If you're worried about your memory, maybe you shouldn't be.
If your wife or husband is worried about your memory, that's another story.
A study from Penn Medicine, which was presented last week at the American Academy of Neurology meeting in Philadelphia, found no correlation between progressive cognitive decline and people’s worries about their own memories.
But proxies — usually spouses — were much better at identifying cognitive changes that progressed to mild cognitive impairment or dementia over the two years of the study, said Dawn Mechanic-Hamilton, a neuropsychologist who is director of cognitive fitness programs and neuropsychological services at the Penn Memory Center. She worked with David Wolk, co-director of the memory center, and Leah Zuroff, a medical student, on the study, which has not yet been published.
Other recent studies that have explored whether people who think they have cognitive changes are at heightened risk for dementia have had mixed results, so the worriers among us can't relax completely just yet.
Mechanic-Hamilton said the Penn study results support the importance of including someone who knows you well when your memory is being evaluated. Penn Memory Center always asks that a proxy attend meetings with the patient. If that's not possible, Mechanic-Hamilton asks for permission to call a family member or close friend.
The study involved 540 pairs of subjects and informants whose perceptions were compared with the results of cognitive tests. The pairs agreed most closely when the subject had mild cognitive impairment, but the subjects’ reports still didn’t correlate well with their actual performance. Normal subjects were more likely to worry when their proxies thought they were fine. The reverse was true when the subjects actually had Alzheimer’s disease.
Mechanic-Hamilton said the normal worriers did have slower processing speed, a common age-related change that is not a harbinger of dementia. They may have perceived that their memory was worse when their brain was actually just working more slowly. Mechanic-Hamilton said people in this group were often still in the work force and finding it harder to keep up in fast-paced environments. Their memories actually were working, but their ability to search for information and find it was not quite as good as it used to be.
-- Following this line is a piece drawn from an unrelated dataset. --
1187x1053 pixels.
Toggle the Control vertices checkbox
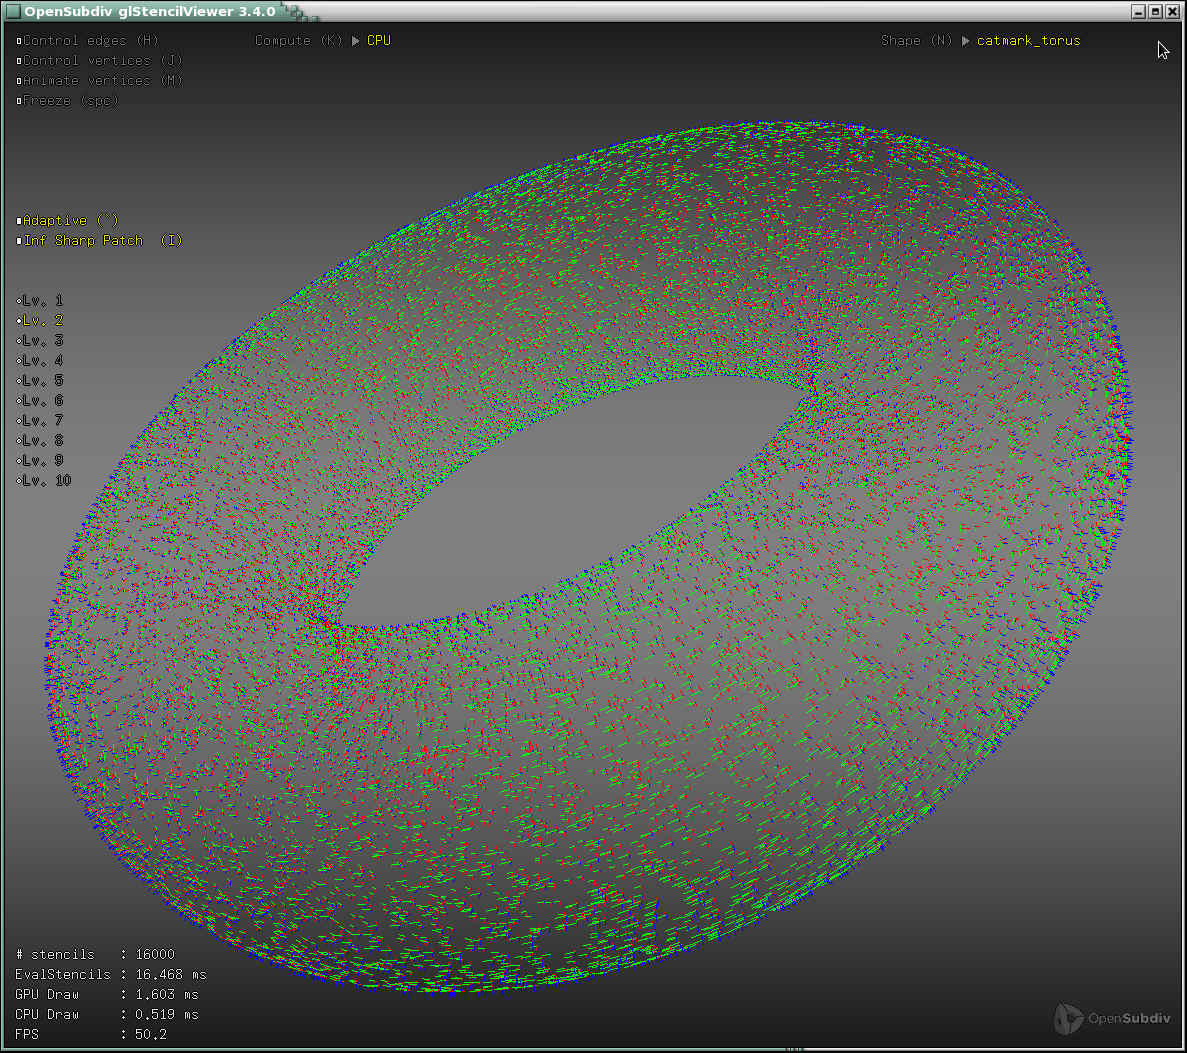coord(19,61)

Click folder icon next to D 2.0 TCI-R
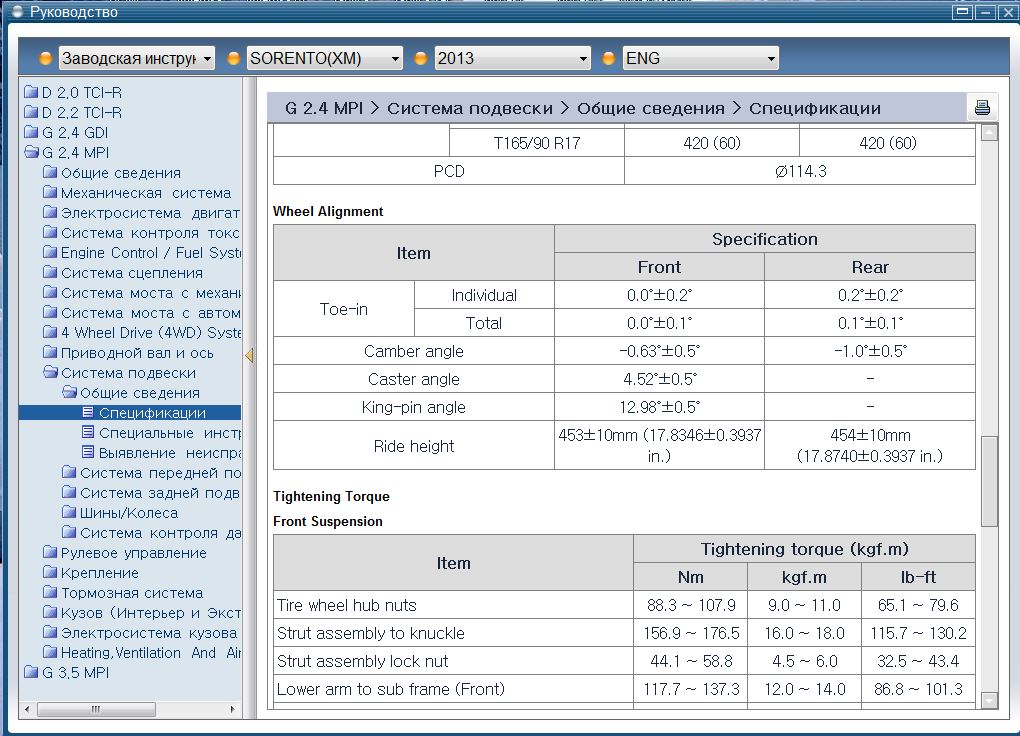click(31, 93)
The worriers were also more likely to be depressed. Depression, she said, is itself associated with cognitive problems, particularly processing speed and executive function. Previous work has shown that worries about memory are, not surprisingly, more common in people with anxiety.
Mechanic-Hamilton said it’s “really important to be assessing for depression” in people with memory complaints. Their thinking could improve with cognitive behavioral therapy (CBT), a form of talk therapy designed to change thinking patterns, or a combination of CBT and medication. People with memory problems should steer clear of treatment with benzodiazepines.